Here is a classic first attempt at a custom length function:
length1 [] = 0
length1 (x:xs) = 1 + length1 xs
And here is a tail-recursive version:
length2 = length2' 0 where
length2' n [] = n
length2' n (x:xs) = length2' (n+1) xs
However, (n+1) will not be evaluted strictly, but instad Haskell will create a thunk, right?
Is this a correct way to prevent the creation of the thunk, thus forcing strict evaluation of (n+1)?
length3 = length3' 0 where
length3' n [] = n
length3' n (x:xs) = length3' (n+1) $! xs
How would I achieve the same effect with seq instead of $!?

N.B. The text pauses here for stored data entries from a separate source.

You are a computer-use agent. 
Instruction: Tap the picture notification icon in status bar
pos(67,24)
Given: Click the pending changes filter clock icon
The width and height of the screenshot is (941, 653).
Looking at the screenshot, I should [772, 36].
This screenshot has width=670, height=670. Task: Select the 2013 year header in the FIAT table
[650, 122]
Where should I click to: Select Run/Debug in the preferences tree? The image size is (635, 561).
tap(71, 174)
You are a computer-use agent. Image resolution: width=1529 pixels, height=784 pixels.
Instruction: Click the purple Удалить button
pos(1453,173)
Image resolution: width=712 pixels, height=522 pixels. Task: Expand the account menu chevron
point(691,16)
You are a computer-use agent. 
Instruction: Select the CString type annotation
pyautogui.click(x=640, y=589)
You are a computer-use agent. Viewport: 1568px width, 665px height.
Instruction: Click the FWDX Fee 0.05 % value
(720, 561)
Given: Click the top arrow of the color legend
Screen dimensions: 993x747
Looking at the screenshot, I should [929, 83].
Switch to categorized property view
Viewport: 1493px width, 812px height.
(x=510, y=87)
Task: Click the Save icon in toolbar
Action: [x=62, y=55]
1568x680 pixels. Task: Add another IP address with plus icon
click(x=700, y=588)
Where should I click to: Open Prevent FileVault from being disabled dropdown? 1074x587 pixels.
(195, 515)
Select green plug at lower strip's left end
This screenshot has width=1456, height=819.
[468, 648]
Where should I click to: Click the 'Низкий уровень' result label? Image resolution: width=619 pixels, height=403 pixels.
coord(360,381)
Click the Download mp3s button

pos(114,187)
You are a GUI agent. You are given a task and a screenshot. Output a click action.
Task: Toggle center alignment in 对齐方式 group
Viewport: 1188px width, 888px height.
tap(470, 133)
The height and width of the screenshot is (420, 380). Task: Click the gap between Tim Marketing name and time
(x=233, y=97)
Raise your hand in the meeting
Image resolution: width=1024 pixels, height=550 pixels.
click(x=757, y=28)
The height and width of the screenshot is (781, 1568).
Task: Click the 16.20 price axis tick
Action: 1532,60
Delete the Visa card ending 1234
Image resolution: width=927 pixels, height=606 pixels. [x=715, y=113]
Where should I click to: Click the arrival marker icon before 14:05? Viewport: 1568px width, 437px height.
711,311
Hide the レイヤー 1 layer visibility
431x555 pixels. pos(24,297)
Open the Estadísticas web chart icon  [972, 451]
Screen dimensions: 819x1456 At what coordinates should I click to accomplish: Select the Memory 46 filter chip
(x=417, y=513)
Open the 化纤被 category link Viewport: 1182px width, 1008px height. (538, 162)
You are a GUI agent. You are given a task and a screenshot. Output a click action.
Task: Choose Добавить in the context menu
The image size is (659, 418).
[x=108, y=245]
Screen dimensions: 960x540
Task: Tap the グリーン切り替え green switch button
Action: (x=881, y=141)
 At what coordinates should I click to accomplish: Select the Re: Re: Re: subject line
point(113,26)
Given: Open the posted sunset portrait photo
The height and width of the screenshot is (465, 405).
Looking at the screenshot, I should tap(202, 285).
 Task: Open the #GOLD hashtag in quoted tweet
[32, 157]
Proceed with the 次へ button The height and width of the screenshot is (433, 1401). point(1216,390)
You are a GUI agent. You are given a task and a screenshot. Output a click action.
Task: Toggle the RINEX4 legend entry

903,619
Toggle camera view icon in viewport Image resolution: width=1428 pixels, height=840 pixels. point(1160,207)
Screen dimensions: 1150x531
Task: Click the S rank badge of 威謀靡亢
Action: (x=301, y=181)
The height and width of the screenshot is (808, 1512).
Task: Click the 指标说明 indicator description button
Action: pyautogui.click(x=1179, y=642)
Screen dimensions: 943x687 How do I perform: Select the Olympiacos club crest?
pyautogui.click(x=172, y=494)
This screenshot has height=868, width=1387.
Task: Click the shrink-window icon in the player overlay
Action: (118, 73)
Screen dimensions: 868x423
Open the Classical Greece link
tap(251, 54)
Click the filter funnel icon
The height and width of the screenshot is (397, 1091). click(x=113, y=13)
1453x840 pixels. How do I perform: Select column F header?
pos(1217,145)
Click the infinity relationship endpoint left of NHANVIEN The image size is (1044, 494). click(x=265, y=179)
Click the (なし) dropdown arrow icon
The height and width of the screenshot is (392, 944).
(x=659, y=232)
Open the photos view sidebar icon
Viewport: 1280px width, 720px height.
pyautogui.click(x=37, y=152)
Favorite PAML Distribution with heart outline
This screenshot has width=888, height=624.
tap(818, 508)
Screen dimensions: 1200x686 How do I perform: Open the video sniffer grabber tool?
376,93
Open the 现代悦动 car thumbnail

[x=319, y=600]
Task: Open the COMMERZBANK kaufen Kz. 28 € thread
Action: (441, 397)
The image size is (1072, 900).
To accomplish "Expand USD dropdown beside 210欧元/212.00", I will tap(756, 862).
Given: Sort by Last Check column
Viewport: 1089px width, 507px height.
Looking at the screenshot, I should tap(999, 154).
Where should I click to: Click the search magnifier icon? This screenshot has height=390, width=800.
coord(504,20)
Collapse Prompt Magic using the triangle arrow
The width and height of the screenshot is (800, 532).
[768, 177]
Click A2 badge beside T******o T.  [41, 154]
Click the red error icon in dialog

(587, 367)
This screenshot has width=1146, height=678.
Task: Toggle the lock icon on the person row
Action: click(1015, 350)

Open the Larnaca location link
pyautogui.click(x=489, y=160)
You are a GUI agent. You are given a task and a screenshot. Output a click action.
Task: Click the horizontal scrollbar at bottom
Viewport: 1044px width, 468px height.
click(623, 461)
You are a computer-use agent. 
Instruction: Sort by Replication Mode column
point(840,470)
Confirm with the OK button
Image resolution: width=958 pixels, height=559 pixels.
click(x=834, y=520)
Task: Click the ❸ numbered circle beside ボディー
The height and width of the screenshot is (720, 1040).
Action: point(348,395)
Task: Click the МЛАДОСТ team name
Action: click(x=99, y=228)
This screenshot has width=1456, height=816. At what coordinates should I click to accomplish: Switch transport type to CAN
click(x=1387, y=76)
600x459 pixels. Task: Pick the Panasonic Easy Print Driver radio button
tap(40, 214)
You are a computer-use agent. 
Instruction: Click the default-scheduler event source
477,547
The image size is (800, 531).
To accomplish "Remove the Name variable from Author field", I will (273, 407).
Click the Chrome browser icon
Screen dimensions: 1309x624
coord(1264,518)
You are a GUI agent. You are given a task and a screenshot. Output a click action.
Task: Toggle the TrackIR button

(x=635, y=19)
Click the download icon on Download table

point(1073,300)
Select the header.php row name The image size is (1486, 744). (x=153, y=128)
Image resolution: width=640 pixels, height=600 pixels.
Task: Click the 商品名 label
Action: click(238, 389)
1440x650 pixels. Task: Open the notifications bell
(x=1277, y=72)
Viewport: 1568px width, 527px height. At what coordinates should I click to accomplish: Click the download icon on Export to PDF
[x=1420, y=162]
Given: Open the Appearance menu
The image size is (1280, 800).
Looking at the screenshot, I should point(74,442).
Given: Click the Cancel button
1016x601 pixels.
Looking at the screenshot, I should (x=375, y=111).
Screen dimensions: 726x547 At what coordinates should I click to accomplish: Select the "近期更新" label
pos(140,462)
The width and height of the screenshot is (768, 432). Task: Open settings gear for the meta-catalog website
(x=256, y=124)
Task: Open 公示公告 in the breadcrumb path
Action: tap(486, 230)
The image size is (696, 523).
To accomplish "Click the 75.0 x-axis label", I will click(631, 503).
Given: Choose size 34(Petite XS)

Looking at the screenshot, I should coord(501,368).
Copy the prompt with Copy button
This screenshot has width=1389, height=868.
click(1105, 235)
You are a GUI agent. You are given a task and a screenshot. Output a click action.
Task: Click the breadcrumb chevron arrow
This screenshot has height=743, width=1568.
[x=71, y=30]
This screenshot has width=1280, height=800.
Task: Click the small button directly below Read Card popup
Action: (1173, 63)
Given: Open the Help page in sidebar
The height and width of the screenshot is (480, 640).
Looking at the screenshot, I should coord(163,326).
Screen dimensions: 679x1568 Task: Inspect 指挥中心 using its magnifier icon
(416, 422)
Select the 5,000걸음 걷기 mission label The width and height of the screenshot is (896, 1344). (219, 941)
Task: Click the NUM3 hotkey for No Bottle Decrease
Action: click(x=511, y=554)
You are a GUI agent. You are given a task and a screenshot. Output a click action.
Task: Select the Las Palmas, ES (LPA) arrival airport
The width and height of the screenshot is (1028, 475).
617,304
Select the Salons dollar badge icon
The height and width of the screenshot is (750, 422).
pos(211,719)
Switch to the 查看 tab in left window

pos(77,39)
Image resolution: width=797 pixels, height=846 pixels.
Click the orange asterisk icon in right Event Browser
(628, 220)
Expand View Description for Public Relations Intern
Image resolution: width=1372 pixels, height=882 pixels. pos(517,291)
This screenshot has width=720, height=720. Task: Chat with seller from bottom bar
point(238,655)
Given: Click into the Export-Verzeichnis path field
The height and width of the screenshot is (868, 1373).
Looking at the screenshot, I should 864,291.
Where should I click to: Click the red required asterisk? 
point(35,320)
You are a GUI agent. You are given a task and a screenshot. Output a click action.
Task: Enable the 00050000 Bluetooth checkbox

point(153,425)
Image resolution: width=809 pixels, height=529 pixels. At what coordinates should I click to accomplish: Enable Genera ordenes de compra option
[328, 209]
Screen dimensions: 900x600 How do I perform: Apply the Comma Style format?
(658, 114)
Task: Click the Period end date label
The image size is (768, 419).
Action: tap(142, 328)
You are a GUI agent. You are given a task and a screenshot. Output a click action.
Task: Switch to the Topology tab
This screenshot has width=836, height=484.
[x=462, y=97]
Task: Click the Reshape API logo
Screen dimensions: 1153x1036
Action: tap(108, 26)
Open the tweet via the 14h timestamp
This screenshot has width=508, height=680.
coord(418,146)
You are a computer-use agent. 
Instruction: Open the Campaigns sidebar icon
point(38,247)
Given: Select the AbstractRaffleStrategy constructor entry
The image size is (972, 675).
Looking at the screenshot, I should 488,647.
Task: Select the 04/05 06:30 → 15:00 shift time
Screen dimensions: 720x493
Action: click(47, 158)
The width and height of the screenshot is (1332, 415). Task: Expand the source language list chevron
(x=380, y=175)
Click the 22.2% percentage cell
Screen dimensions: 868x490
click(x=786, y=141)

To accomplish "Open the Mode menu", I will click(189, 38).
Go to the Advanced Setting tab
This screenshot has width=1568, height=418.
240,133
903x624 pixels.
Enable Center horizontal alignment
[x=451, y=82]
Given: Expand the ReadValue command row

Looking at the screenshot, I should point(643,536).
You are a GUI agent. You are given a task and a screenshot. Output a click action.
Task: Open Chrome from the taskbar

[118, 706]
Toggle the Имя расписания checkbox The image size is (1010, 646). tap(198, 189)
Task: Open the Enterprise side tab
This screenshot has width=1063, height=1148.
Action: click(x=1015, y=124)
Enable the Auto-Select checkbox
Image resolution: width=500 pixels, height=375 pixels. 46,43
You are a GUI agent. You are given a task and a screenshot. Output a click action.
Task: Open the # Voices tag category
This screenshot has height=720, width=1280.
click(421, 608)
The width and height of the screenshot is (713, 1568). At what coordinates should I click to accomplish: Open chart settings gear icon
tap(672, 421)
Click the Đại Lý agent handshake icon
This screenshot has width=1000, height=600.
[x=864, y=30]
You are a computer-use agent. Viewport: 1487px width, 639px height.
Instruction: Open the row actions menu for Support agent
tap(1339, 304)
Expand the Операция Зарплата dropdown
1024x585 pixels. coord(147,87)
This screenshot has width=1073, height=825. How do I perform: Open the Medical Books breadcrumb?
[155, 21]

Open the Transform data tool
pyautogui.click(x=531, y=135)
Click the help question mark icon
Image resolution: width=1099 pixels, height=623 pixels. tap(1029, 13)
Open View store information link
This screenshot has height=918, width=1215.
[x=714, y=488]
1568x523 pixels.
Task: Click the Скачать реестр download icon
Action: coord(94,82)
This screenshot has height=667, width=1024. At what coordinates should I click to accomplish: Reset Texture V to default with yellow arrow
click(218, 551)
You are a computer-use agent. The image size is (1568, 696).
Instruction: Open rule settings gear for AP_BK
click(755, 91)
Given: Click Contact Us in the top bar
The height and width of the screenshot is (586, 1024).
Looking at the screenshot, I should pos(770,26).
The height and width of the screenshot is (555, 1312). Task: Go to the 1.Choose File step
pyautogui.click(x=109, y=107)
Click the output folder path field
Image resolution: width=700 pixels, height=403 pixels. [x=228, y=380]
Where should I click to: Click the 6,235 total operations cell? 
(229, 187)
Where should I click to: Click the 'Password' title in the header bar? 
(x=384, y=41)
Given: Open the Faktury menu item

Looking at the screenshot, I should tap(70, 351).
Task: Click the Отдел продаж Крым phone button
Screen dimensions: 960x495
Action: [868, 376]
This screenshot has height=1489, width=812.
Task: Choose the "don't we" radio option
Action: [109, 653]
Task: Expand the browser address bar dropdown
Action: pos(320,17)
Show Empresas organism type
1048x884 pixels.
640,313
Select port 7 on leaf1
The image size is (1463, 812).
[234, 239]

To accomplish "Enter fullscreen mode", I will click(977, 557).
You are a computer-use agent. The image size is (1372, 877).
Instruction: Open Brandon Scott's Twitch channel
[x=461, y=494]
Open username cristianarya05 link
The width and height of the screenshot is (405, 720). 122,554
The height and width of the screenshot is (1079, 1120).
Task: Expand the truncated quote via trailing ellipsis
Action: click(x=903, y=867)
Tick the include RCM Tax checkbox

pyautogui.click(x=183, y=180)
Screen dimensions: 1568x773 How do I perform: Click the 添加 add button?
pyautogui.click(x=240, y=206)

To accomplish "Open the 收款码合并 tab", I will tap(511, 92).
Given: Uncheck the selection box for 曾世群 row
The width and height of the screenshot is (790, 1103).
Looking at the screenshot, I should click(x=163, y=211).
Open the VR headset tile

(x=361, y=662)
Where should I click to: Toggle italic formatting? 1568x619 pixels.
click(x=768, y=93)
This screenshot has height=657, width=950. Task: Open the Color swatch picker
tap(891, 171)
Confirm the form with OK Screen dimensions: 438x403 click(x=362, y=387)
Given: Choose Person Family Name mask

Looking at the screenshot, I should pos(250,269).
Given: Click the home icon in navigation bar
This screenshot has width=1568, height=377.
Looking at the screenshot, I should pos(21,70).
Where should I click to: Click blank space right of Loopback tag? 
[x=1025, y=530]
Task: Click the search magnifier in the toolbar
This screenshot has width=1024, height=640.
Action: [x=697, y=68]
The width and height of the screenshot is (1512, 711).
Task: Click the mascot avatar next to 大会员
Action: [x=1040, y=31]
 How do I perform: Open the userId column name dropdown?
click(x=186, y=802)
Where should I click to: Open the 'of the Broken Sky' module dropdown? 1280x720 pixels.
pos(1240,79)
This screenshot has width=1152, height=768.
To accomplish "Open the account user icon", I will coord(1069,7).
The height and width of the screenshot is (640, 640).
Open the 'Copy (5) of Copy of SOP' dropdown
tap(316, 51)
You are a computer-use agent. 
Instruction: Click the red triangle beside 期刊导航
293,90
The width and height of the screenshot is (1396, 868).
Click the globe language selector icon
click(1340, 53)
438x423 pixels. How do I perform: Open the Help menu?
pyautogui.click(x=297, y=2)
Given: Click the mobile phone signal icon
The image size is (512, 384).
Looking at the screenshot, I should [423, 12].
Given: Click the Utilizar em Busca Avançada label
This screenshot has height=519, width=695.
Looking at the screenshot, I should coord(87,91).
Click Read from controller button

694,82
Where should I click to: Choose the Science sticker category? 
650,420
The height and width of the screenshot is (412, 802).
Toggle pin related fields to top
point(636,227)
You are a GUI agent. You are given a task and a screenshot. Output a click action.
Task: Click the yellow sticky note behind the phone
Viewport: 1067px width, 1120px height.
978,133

The usual way now to write it would be as:
length3 :: [a] -> Int
length3 = go 0
where
go :: Int -> [a] -> Int
go n [] = n
go n (x:xs) = n `seq` go (n+1) xs
Namely, as a fold over the list strict in the accumulator. GHC yields the direct translation to Core:
Main.$wgo :: forall a_abz. GHC.Prim.Int# -> [a_abz] -> GHC.Prim.Int#
Main.$wgo =
\ (n :: GHC.Prim.Int#) (xs :: [a_abz]) ->
case xs of
[] -> n
_ : xs -> Main.$wgo a (GHC.Prim.+# n 1) xs
Showing that it is unboxed (and thus strict) in the accumulator.